They're not there to tie your hands behind your back. They're aspirational, and give you space to grow. They provide structure to your brand, so that you don't wander off track, but they're also super useful for helping you create content. I'm going to try and give you a couple of examples along the way of how you can do that. First, you're gonna need to gather, all the people around you, your leadership, team, staff, partners, business coaches, dogs, if they can talk back and have input. And I want you to brand-storm (see what I did there) words and phrases that you happily associate with your business.

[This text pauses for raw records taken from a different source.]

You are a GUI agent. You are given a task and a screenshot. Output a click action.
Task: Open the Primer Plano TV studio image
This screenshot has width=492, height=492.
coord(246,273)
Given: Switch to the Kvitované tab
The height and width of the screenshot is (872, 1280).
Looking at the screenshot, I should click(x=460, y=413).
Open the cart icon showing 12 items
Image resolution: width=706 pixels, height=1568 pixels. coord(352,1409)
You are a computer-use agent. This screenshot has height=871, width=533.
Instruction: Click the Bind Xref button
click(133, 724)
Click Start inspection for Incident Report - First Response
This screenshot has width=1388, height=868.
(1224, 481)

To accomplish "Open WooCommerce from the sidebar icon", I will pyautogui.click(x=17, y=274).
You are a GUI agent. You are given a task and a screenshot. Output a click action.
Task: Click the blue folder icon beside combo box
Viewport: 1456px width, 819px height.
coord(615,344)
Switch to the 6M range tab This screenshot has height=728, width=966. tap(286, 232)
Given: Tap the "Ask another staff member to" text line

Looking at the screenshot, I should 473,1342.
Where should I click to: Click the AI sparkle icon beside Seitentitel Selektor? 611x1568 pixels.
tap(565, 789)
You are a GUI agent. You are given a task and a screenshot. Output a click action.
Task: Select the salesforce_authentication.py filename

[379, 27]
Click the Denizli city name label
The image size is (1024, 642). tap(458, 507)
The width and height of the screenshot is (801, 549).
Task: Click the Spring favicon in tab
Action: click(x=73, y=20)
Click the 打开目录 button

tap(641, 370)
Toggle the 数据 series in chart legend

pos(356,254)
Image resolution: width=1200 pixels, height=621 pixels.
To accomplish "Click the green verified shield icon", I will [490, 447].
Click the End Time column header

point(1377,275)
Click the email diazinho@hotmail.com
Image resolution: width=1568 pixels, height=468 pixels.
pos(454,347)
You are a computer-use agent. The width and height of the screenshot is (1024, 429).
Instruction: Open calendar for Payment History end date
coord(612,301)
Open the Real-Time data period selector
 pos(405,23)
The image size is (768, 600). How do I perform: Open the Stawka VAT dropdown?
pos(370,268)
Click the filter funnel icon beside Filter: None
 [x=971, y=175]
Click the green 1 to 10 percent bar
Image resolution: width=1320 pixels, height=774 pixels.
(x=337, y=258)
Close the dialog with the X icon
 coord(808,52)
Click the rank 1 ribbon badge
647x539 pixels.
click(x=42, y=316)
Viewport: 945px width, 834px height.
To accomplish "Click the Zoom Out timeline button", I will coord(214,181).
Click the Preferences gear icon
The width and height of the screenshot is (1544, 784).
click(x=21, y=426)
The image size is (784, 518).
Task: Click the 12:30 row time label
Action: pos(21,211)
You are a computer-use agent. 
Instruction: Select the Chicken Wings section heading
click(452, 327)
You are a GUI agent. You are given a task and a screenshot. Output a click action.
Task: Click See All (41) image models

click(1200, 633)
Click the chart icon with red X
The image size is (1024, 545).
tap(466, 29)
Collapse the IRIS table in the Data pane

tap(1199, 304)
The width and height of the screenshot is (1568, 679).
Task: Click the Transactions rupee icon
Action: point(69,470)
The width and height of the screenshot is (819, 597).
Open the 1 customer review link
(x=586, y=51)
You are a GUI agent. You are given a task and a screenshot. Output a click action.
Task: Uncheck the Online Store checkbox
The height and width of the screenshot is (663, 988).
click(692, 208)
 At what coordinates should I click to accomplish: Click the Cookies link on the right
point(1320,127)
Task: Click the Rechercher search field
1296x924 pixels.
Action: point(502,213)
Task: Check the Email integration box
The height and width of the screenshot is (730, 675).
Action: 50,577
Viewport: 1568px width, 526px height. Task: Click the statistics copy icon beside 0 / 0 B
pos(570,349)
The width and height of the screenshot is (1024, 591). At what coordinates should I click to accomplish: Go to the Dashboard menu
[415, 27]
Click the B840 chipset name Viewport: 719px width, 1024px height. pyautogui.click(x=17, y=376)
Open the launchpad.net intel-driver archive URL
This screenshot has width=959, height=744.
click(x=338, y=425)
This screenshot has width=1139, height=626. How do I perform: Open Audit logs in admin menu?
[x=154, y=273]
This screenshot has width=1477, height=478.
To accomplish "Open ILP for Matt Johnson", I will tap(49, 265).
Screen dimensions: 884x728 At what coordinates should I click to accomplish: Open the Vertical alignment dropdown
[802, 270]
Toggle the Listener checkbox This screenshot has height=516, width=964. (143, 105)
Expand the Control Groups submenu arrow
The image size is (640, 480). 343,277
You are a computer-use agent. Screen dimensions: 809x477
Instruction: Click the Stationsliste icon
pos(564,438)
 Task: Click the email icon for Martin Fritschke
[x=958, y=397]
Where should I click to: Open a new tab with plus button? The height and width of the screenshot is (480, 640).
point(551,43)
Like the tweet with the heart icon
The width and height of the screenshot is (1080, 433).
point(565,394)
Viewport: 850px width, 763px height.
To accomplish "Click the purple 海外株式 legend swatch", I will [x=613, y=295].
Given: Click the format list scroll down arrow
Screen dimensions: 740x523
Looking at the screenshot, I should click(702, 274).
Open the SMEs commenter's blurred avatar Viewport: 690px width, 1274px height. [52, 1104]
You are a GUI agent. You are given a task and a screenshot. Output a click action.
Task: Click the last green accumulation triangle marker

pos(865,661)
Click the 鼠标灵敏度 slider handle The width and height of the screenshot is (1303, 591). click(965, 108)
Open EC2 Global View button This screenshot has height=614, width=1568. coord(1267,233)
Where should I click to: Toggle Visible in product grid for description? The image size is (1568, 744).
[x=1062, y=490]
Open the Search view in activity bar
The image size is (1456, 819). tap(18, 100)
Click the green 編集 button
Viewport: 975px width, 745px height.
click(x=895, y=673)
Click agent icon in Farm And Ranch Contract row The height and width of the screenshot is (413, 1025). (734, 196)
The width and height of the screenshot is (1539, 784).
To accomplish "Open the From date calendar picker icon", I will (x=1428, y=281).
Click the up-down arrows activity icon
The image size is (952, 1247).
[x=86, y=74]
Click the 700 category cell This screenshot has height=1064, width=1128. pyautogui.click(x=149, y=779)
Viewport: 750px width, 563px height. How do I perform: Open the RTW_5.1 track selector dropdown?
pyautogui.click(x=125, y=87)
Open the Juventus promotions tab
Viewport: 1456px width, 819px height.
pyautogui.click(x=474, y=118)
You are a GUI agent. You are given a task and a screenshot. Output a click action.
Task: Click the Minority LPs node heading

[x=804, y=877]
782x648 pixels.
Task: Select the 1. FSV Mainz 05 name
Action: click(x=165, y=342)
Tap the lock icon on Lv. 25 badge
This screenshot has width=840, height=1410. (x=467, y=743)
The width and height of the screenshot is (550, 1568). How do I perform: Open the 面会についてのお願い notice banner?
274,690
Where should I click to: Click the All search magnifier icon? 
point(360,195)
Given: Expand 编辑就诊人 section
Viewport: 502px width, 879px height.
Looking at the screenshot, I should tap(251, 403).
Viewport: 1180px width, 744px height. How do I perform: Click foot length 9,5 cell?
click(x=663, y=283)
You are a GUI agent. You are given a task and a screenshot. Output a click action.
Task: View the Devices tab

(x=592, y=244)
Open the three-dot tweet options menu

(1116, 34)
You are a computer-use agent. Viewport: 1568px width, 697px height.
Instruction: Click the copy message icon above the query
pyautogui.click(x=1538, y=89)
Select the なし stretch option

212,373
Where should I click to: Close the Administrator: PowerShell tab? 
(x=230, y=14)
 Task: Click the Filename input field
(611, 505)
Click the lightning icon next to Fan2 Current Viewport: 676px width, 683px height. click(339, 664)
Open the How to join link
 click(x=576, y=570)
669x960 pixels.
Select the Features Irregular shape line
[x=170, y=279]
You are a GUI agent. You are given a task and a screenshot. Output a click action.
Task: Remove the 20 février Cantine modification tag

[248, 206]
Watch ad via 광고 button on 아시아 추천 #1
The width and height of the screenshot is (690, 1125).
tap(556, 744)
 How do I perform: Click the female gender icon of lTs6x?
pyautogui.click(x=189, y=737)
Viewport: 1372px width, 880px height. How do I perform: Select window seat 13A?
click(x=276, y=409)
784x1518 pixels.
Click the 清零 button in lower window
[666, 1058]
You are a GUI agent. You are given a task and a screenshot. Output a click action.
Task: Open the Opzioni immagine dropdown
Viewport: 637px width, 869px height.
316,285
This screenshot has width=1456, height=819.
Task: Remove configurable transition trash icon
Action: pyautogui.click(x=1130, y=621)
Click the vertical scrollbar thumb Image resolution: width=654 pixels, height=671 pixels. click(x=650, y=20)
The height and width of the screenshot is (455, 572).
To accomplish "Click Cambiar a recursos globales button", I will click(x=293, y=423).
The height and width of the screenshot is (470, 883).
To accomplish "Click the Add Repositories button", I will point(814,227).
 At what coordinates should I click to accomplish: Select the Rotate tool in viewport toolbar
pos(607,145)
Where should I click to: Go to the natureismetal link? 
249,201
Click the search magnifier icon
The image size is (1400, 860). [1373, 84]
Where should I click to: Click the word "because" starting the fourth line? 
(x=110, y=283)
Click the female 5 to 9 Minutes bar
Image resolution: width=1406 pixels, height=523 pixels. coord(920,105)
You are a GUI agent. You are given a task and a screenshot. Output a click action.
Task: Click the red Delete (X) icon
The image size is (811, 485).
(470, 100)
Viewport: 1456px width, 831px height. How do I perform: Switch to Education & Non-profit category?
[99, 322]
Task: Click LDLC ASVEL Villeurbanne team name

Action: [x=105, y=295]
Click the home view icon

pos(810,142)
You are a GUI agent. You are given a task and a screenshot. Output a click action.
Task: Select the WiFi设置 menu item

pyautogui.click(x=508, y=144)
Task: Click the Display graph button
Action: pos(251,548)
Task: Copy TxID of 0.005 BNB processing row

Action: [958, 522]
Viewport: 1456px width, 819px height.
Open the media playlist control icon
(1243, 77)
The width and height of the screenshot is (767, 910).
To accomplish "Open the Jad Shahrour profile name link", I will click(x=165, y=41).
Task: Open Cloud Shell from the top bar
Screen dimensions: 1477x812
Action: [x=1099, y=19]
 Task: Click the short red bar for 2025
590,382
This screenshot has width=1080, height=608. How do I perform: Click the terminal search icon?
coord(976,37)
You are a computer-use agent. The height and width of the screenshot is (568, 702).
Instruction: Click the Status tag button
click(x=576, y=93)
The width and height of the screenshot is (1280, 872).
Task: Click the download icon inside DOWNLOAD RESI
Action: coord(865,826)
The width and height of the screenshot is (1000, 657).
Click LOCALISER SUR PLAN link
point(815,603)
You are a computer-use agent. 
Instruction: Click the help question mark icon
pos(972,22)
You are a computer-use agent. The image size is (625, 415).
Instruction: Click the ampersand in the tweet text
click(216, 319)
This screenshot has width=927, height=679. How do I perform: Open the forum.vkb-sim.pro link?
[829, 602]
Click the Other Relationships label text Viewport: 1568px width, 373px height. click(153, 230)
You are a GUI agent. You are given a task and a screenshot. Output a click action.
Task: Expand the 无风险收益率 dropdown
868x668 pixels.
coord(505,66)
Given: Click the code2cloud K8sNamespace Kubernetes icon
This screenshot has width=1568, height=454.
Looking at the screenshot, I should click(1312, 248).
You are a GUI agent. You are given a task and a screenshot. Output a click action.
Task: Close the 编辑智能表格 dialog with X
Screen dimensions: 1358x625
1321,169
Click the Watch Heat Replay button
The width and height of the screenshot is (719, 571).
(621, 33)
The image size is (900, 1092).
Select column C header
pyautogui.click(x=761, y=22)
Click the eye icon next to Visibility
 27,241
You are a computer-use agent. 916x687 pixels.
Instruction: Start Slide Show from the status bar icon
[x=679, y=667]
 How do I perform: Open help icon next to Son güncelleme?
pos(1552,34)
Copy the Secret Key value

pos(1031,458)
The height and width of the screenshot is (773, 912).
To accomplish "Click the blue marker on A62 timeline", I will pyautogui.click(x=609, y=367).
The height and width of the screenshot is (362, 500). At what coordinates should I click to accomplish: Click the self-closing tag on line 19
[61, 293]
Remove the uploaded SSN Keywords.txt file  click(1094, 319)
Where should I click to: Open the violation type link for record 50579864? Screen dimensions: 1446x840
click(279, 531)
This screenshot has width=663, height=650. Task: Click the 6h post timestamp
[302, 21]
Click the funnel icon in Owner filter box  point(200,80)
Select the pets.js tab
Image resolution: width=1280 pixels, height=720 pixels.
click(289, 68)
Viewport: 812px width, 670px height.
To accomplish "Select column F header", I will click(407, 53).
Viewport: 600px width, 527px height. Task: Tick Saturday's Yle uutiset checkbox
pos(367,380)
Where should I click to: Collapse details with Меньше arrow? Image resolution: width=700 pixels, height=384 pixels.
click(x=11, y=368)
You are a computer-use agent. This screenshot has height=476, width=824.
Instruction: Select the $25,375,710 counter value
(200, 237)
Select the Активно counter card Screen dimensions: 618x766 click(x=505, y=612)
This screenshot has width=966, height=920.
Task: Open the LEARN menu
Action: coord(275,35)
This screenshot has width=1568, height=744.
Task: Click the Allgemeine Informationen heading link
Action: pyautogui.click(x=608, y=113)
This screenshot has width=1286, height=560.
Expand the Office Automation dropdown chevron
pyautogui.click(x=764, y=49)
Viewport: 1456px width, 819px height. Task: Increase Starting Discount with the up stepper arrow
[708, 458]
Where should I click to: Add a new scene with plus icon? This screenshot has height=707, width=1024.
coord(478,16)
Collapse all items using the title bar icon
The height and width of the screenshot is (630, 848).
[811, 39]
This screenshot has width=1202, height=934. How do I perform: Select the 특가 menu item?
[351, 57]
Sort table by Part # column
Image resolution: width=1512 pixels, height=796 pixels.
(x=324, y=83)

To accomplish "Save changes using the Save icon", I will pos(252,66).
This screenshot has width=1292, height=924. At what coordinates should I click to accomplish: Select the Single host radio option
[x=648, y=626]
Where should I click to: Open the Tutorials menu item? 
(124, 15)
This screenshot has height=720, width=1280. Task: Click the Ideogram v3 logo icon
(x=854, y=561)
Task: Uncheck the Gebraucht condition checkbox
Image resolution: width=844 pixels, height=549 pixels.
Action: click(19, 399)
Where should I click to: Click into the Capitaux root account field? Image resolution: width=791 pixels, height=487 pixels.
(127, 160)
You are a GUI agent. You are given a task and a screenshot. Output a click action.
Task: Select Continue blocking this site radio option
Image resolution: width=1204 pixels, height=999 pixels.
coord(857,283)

Get your Sharpie out, put on some music, and scribble down, anything that you feel is relevant. Just a quick dive into brand values that I have, this will kind of help you understand the depth that you need to go into as well. I'm always hands on, I want to be an integral part of your team and understand your business so that I can give you exactly what you need. If you're a restaurant, I will come in at chop up your onions. When I fully understand your customers experience and the way that your business works, I can offer the best solutions to fit your needs.
Ingenuity over normality. So individualised designs and original conceptual thinking, shapes my world and my thinking. That's just two. I'm not going to run through them all, because you don't need to know the rest of them. But you can see that they go into good depth. From there, we can see how we can start to create content. So I'm always hands on that. When you're then looking at it, there's a million ways to show that you're hands on with somebody's business, because every business that you work with, works in completely different ways. And there's different ways that you can show that to your customers.
Obviously, there's loads of ways to say, to show ingenuity over normality. That's another way of just being able to say, look, come and see this concept and check out these mood boards. This is this is the way my brains thinking. They're two really simple things that I can use as content creators that can still keep things on brand. And we've just got to find those bits for you. Unfortunately, Google can't tell you absolutely everything. But there is a little exercise you can work through that will help you find them. Something along the lines of asking your team, what do you value most as a company and what does your company stand for?
Next, I would then suggest doing things like speaking to customers. Customers are probably the most useful resource that you can have. Asking them things like why do you choose our products and services instead of competitors? And what do you think we do well? Will give you some really great insight into what you do well. And you can start building from there. Then, as we mentioned earlier, you've got all those negative experiences, like bad experiences people have with a competitor. How did that experience make you feel? How does it make customers feel? What can you do, to ensure that you don't deliver that experience to your customers?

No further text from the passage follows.